Social media firms walk fine line with jihadists
A Twitter posting from May showing nine severed heads resting on a blanket had 15 favorites and 19 retweets.
A YouTube video posted this month demonstrated how to behead someone: “You take the sword, you place the head like this, and then you enjoy yourself with it,” the instructor says.
Many other images show jihadists holding heads up as trophies or placed atop fences and stakes. One blog post featured two heads strapped to a pickup truck like hood ornaments.
The images are among more than 200 photos of beheadings collected from social media sites in recent months by the Middle East Media Research Institute, a Washington nonprofit. The institute culled them from the thousands of graphic postings by jihadists in Syria and northern Iraq, executive director Steven Stalinsky said.
He believes social media companies need to work harder to prevent the Islamic State of Iraq and Syria — or Islamic State, for short — from spreading their message.
“You can't 100 percent remove all of the content, but you can make it difficult for them,” Stalinsky told the Tribune-Review. “At the heart of this is American social media companies. (Jihadists) have used (social media) very effectively for fundraising, for recruitment, for being able to quickly get out information. It has assisted them in ways they could never have thought of before.”
Twitter did not respond directly to requests for explanations of how the company decides on content. A spokesperson directed the Trib to Twitter's online policies for flagging and removing graphic material. Google, which owns YouTube, did not respond to repeated inquiries.
A review of Twitter and YouTube policies indicates they are subjective.

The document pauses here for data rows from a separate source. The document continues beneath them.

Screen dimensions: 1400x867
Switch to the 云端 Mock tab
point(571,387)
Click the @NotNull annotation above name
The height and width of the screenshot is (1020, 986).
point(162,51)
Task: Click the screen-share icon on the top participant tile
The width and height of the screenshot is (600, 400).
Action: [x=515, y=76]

Twitter prohibits obscene or pornographic images and has said it will remove, at family members' request, images of anyone who has died. But it leans to the side of free speech: “Users are allowed to post content, including potentially inflammatory content,” it says.
In answering criticism about images showing the beheading of American journalist James Foley in Syria last week, Twitter CEO Dick Costolo tweeted: “We have been and are actively suspending accounts as we discover them related to this graphic imagery.”

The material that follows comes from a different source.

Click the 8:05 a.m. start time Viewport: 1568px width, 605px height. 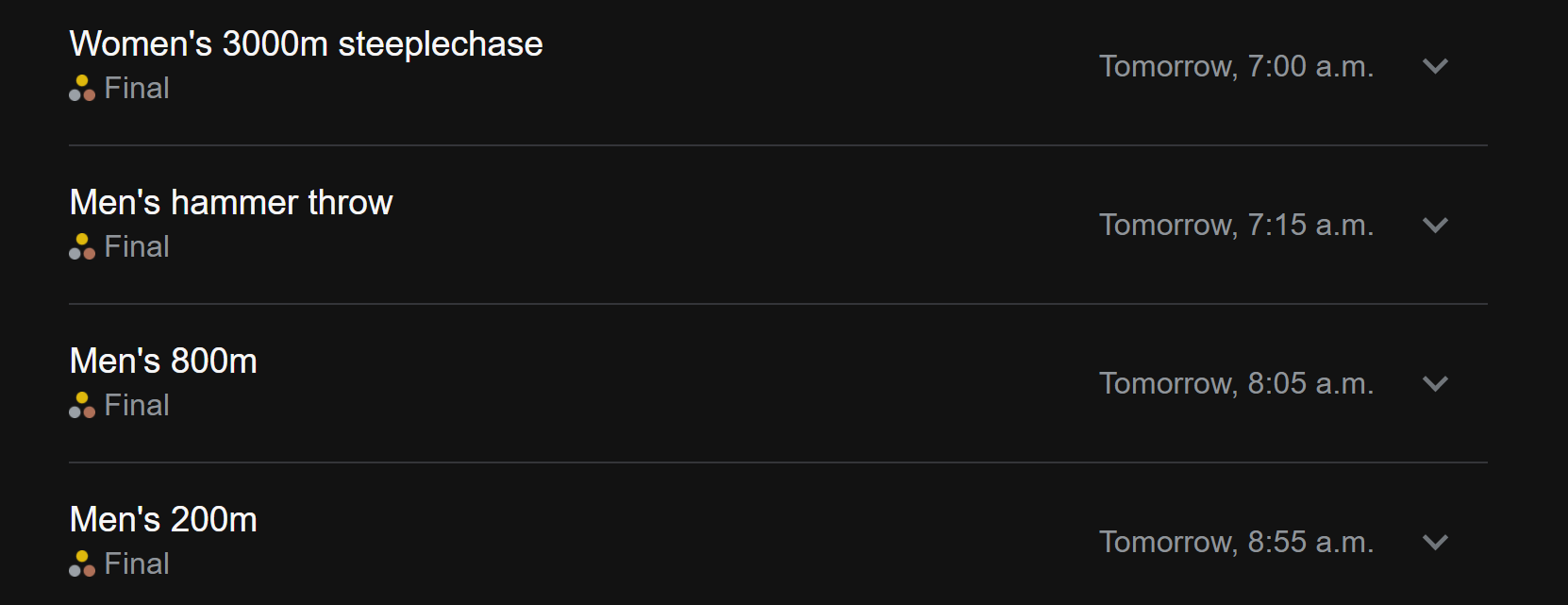point(1236,383)
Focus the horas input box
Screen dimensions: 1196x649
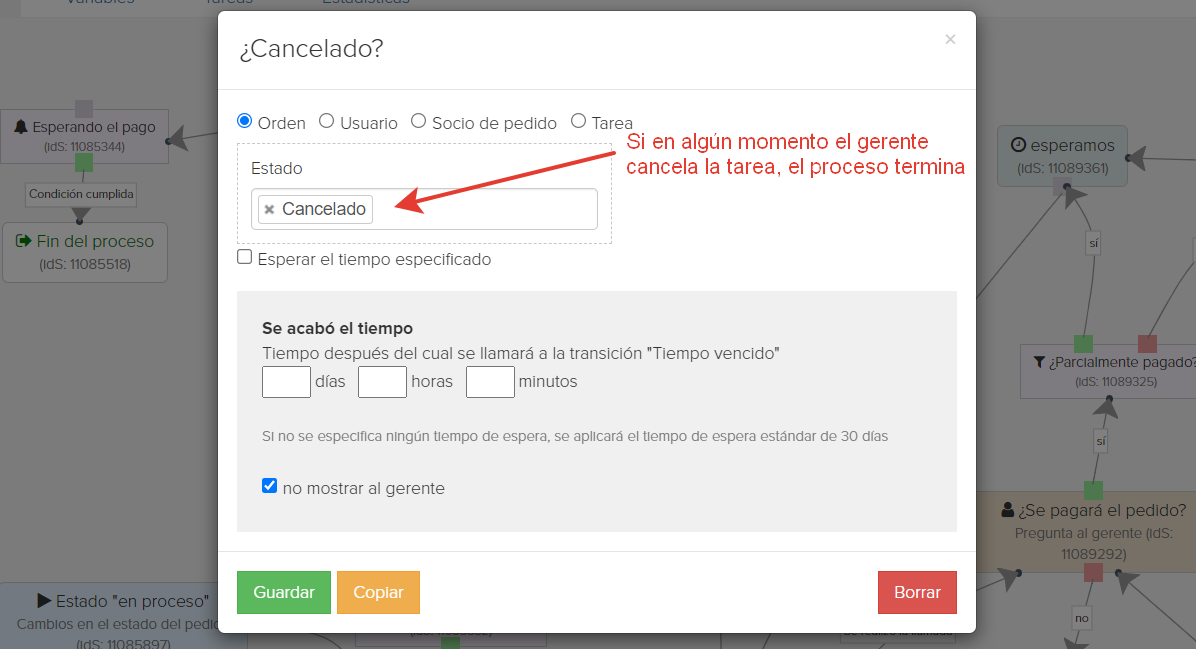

The popular social media service was criticized for allowing graphic references and even a purported post-death photo of comedian Robin Williams, who hanged himself. But by week's end, disturbing images, purportedly showing Williams and Foley after death, still appeared on Twitter.
Google said videos posted to YouTube can be violent or graphic, but they must be presented with meaningful context.

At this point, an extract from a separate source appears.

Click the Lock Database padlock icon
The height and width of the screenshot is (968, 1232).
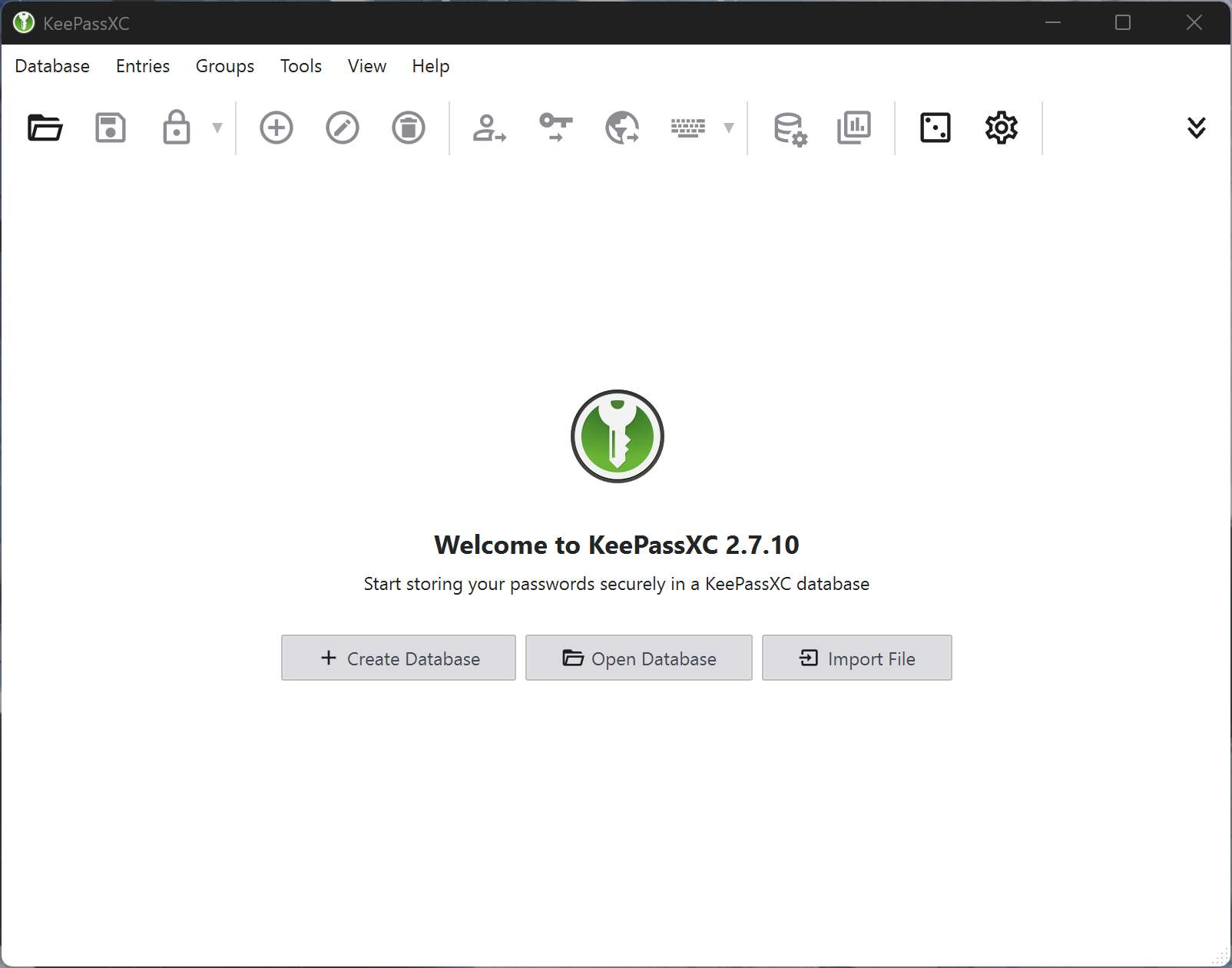(x=176, y=128)
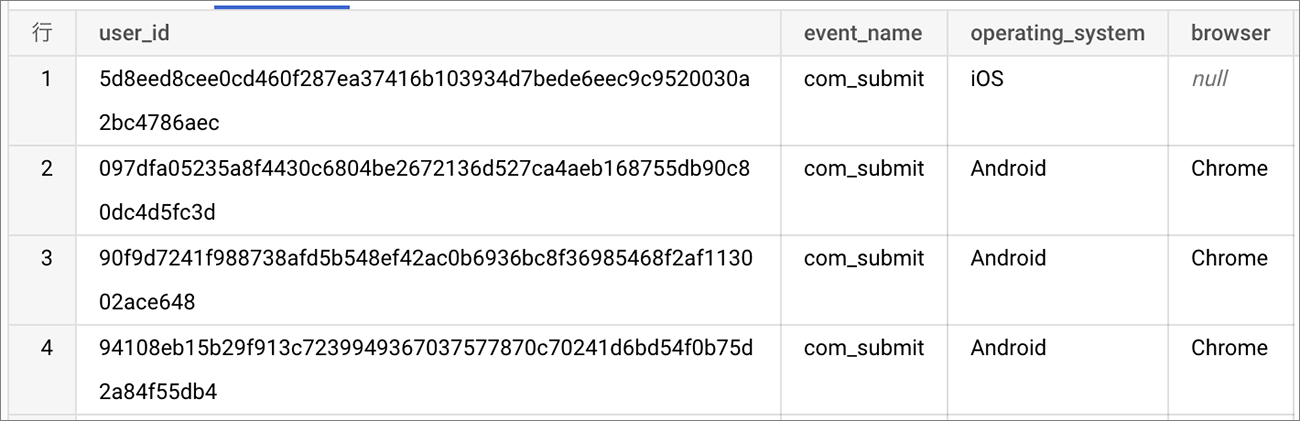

“It's not okay to post violent or gory content that's primarily intended to be shocking, sensational or disrespectful,” it said. The company said it removed video images of Foley being killed.
Many images and videos mentioned in the institute's report have been blocked from social media, but jihadists keep finding ways to spread their messages.
Twitter suspended the account of a jihadist who showed graphic images, along with taunts about the United States bombing northern Iraq. He opened a new account on Wednesday and had 789 followers by Friday.
Jihadists also started using social media sites that are harder to block because they are not controlled by one entity in the United States. A program called Diaspora runs on networks of volunteer server operators around the world, meaning administrators cannot simply remove offensive content from one central place.
“This may be one of the reasons which attracted IS activists to our network,” the Diaspora team posted in an online blog.
Officials at most other social media sites, however, must subjectively decide what content to block or remove — and the decisions are not always easy, experts said.
Intelligence experts said they are divided about whether social media sites should attempt to prevent jihadists from posting opinionated rants and taunting messages.
Jihadists can use the sites to their advantage — but like many people, they inevitably end up sharing too much information, said Colin Clarke, who studies insurgents as a Rand Corp. researcher in Pittsburgh.
“They're putting out slickly produced social media marketing masterpieces,” Clarke said. “These things are carefully choreographed, and they're appealing. ... Madison Avenue would be jealous of a few of the things these guys have put out.”
Even the video of the Foley beheading offered clues about his executioner's English accent, eye color, height, stature and use of his left hand, said Thomas Sanderson, senior fellow at the Center for Strategic & International Studies in Washington. British intelligence officials have been trying to identify the killer by his voice.
“This is not a win-win scenario for us to have them on Twitter,” Sanderson said. “They get to recruit, raise money, terrorize people and maintain a presence on social media, which lends some legitimacy. … But I do think on balance we learn a lot by seeing what they do.”
If the user is simply posting supportive messages about jihad, intelligence agencies can gain information by quietly monitoring them, said Michael Kenney, a terrorism expert at the University of Pittsburgh's Graduate School of Public and International Affairs.
But sites should disrupt the message when the “keyboard jihadists” cross into providing specific operational information about how to carry out an attack or posting violent images, he said.
“You've gone beyond just merely cheerleading about the Islamic State,” Kenney said. “Now you're actually posting the video which shows what is essentially a terrorist act. There you are actively facilitating the terrorist agenda.”